Surely nothing as simple as losing fat could be as easy as making smart eating choices and exercising? Could it?

The Get It Right Program

The following workout and diet is for any female who’s above 25% body fat, or in that neighborhood.

Let’s set some ground rules first:

Eat four meals per day.

Eat five meals on days you lift weights.

Every serving should be about the size of your fist.

Eat a protein source with every meal.

Eat a carbohydrate or fat source with every meal.

Eat a vegetable or salad with every meal.

Fruit can be eaten once a day as a carbohydrate.

Drink a calorie-free liquid with every meal.

Lift weights two times per week.

Perform two, 20-minute energy system workouts per week.

After 100% adherence for the first two weeks, you’re allowed to eat two unapproved meals per week.

Approved protein sources:

Wild salmon

Eggs

Ground turkey breast

96% lean ground beef

Chicken breast

Tuna

Talapia

Sea bass

Orange roughy

Approved carbohydrate sources:

Organic brown rice

Quinoa

Long grain wild rice

Sweet potato

Yam

Oats

Chick peas

Northern beans

Approved fat sources:

Avocado

Egg yoke

Olive oil

Fish oil

Walnuts

Almonds

Ground flax seeds

“What about a protein shake?” you ask.
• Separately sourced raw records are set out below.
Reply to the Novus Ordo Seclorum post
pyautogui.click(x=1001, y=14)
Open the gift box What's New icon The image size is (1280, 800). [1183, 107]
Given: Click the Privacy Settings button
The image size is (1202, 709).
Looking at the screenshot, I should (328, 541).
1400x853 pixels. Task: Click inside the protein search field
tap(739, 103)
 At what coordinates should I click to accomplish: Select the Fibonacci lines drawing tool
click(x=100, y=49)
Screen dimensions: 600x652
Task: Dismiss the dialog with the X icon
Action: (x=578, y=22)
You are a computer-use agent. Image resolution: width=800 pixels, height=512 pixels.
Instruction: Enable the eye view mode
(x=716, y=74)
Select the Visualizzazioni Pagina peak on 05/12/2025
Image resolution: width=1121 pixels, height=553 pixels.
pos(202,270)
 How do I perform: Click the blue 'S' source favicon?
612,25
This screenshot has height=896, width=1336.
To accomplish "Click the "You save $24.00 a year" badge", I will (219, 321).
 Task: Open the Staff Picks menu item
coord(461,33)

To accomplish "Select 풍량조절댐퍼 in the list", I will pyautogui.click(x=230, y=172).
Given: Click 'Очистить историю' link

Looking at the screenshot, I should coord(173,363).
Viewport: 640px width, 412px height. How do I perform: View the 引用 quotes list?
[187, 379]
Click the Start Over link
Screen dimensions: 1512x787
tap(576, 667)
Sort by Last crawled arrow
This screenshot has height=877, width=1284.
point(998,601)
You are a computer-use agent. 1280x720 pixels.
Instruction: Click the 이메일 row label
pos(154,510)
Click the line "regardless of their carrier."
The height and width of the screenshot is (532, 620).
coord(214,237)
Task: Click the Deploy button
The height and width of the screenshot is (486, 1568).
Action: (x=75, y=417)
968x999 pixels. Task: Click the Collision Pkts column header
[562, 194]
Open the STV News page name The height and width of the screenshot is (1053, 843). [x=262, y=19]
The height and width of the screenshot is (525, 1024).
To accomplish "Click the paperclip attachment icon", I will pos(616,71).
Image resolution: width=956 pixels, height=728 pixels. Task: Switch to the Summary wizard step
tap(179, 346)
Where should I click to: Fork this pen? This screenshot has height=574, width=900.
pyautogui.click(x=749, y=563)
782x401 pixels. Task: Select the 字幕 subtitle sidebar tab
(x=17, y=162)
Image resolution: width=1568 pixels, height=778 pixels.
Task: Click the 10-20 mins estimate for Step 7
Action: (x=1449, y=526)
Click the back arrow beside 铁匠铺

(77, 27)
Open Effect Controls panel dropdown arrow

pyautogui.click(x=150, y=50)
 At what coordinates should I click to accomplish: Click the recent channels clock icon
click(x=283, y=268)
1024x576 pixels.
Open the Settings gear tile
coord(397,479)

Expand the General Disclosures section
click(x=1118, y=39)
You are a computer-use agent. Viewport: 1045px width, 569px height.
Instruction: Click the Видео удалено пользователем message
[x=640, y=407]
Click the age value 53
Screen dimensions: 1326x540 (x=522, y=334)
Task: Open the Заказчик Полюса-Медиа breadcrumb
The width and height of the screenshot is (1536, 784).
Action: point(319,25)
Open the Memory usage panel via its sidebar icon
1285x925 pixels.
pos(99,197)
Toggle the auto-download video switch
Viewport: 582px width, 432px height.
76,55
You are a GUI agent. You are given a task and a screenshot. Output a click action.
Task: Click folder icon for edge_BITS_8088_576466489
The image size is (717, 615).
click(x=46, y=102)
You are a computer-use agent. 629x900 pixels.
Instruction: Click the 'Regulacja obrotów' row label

The only time a whey protein shake should be consumed on this plan is during or after your workout, and you’re allowed to have a grapefruit along with it. It’ll also count as one of your meals.

“Yeah, but can I have some soy sauce on some of that?” Condiments, sweeteners, and spices are fine, but use no more than a tablespoon three times a day.

Now, don’t ask me if you can have a food that isn’t listed above. That’s the first problem with the 25% body fat and above female demographic: They immediately start to look for a way out. Ever heard the ole’ saying, “Give em’ and inch and they’ll take a mile?”

Stick It Out

This plan might be a little inconvenient, and it certainly won’t allow for you daily high-fructose corn syrup fix. But if you stick to it, you’ll be very pleased with your results.